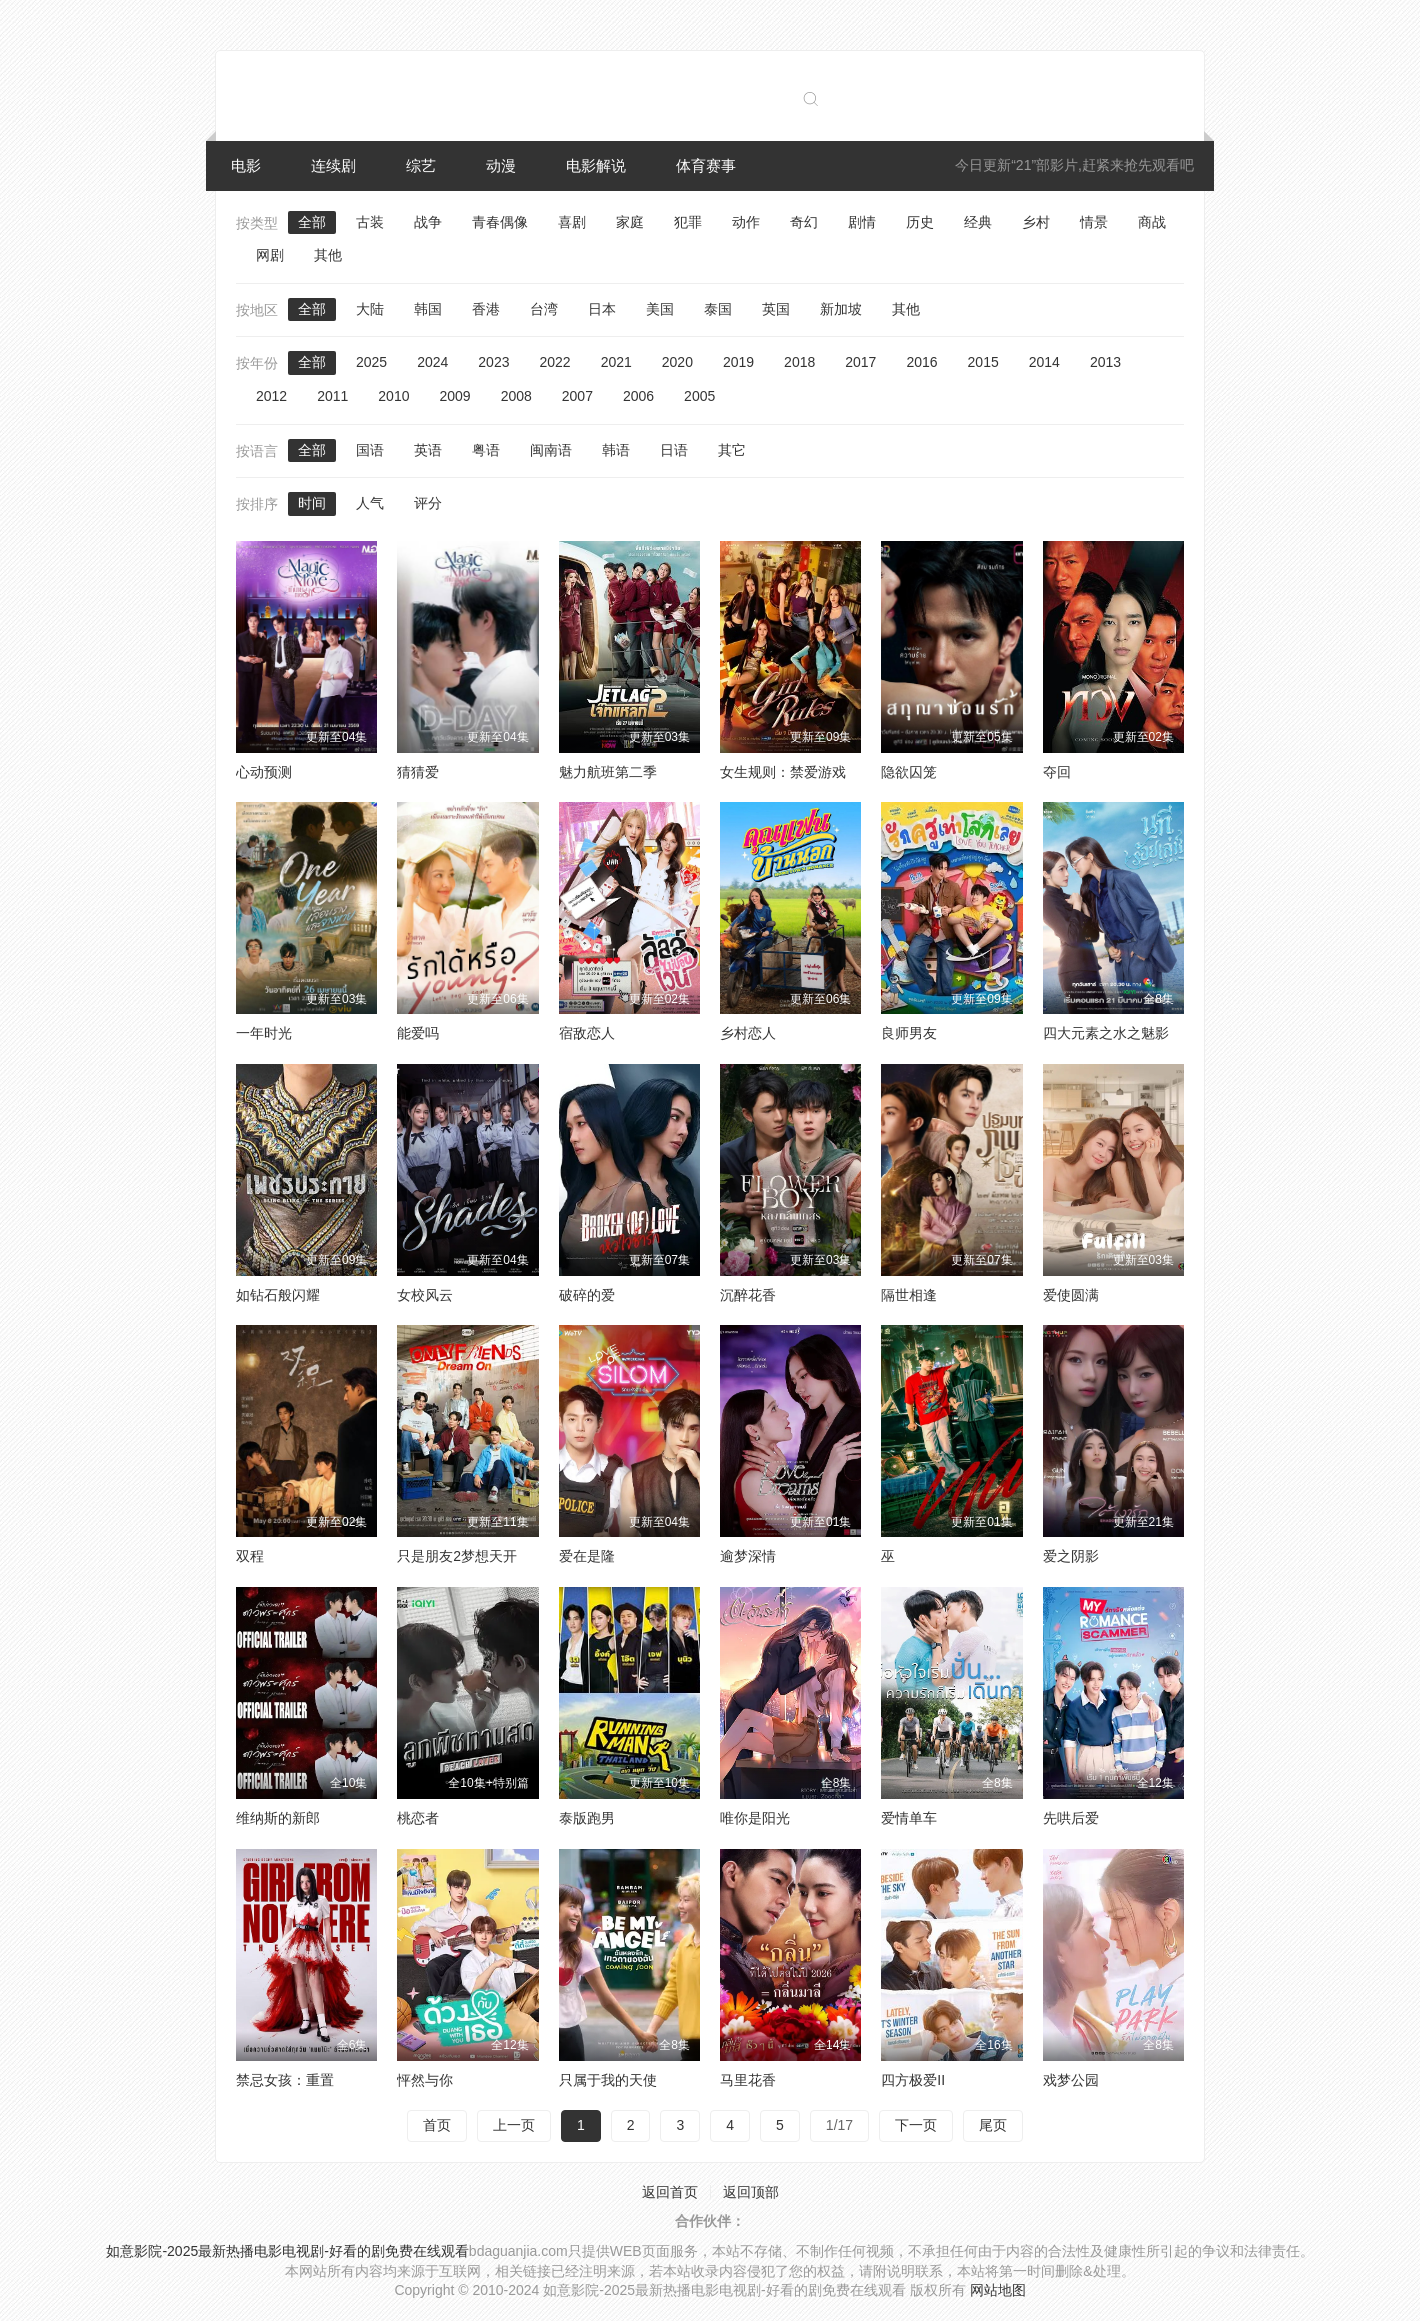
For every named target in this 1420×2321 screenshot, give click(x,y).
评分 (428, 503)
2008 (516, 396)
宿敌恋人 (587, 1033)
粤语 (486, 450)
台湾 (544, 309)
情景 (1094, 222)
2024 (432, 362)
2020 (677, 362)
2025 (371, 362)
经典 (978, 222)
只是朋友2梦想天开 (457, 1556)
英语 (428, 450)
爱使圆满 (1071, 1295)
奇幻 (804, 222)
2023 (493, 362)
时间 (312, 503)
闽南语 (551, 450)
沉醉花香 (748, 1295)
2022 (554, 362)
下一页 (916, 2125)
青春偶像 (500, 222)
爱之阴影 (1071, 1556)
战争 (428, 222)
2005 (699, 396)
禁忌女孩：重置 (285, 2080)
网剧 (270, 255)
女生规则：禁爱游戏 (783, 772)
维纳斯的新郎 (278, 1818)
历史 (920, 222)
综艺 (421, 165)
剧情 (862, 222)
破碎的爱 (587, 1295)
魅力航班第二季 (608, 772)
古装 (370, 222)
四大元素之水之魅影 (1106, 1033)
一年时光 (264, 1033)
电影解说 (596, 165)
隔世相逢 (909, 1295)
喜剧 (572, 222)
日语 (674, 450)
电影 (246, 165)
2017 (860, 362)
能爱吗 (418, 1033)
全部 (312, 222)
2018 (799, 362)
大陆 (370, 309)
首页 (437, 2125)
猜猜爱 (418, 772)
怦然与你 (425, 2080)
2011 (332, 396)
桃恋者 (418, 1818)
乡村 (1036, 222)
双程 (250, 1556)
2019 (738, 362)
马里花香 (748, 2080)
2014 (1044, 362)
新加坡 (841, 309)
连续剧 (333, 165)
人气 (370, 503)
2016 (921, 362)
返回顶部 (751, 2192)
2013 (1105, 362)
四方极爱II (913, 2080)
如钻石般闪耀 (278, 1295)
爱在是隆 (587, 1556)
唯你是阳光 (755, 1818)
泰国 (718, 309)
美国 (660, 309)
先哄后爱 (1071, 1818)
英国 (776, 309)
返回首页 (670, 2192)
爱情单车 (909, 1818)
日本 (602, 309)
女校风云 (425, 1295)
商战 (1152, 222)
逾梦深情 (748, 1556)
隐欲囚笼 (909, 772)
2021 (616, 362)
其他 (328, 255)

==

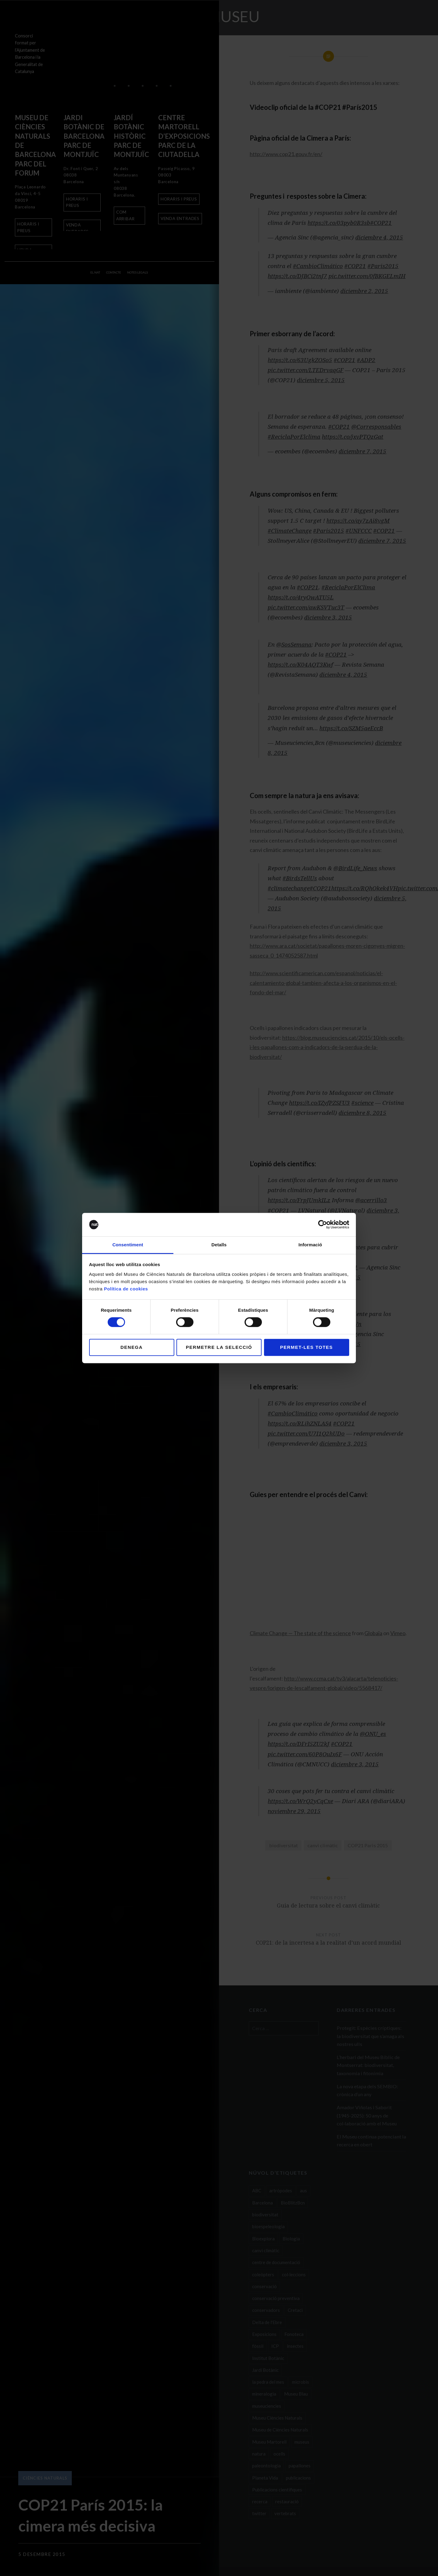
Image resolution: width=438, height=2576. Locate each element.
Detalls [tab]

==

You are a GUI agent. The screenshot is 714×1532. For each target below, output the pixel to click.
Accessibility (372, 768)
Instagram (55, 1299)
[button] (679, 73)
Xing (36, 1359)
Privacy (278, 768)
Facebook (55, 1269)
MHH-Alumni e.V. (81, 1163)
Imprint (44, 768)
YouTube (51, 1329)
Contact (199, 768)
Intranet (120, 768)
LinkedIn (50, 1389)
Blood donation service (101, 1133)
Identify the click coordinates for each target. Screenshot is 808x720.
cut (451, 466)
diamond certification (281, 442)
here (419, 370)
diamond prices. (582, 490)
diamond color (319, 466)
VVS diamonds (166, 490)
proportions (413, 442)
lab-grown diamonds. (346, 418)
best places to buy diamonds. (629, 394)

▶ [STATED PROBLEM] Turn the stretch of the data above that opens with the line containing "下一页 (916, 2125)" and closes with the line containing "2021 (616, 362)", both included, into a Markdown table with the columns Row and Line. Number each line in Row, skip any blank lines, and leave out everything outside that stretch.

▶ [SOLUTION]
| Row | Line |
|---|---|
| 1 | 下一页 (916, 2125) |
| 2 | 青春偶像 (500, 222) |
| 3 | 爱之阴影 (1071, 1556) |
| 4 | 战争 (428, 222) |
| 5 | 2005 (699, 396) |
| 6 | 禁忌女孩：重置 (285, 2080) |
| 7 | 网剧 (270, 255) |
| 8 | 女生规则：禁爱游戏 (783, 772) |
| 9 | 维纳斯的新郎 (278, 1818) |
| 10 | 历史 (920, 222) |
| 11 | 综艺 (421, 165) |
| 12 | 剧情 (862, 222) |
| 13 | 破碎的爱 (587, 1295) |
| 14 | 魅力航班第二季 (608, 772) |
| 15 | 古装 (370, 222) |
| 16 | 四大元素之水之魅影 (1106, 1033) |
| 17 | 一年时光 (264, 1033) |
| 18 | 电影解说 (596, 165) |
| 19 | 隔世相逢 (909, 1295) |
| 20 | 喜剧 (572, 222) |
| 21 | 日语 (674, 450) |
| 22 | 电影 (246, 165) |
| 23 | 2017 (860, 362) |
| 24 | 能爱吗 (418, 1033) |
| 25 | 全部 (312, 222) |
| 26 | 2018 (799, 362) |
| 27 | 大陆 (370, 309) |
| 28 | 首页 (437, 2125) |
| 29 | 猜猜爱 (418, 772) |
| 30 | 怦然与你 (425, 2080) |
| 31 | 2011 (332, 396) |
| 32 | 桃恋者 (418, 1818) |
| 33 | 乡村 (1036, 222) |
| 34 | 双程 (250, 1556) |
| 35 | 2019 (738, 362) |
| 36 | 马里花香 (748, 2080) |
| 37 | 2014 (1044, 362) |
| 38 | 新加坡 (841, 309) |
| 39 | 连续剧 (333, 165) |
| 40 | 人气 (370, 503) |
| 41 | 2016 (921, 362) |
| 42 | 返回顶部 (751, 2192) |
| 43 | 2013 (1105, 362) |
| 44 | 四方极爱II (913, 2080) |
| 45 | 如钻石般闪耀 (278, 1295) |
| 46 | 爱在是隆 (587, 1556) |
| 47 | 唯你是阳光 (755, 1818) |
| 48 | 泰国 (718, 309) |
| 49 | 美国 (660, 309) |
| 50 | 先哄后爱 (1071, 1818) |
| 51 | 英国 (776, 309) |
| 52 | 返回首页 (670, 2192) |
| 53 | 爱情单车 (909, 1818) |
| 54 | 日本 (602, 309) |
| 55 | 女校风云 (425, 1295) |
| 56 | 商战 (1152, 222) |
| 57 | 逾梦深情 (748, 1556) |
| 58 | 隐欲囚笼 (909, 772) |
| 59 | 2021 (616, 362) |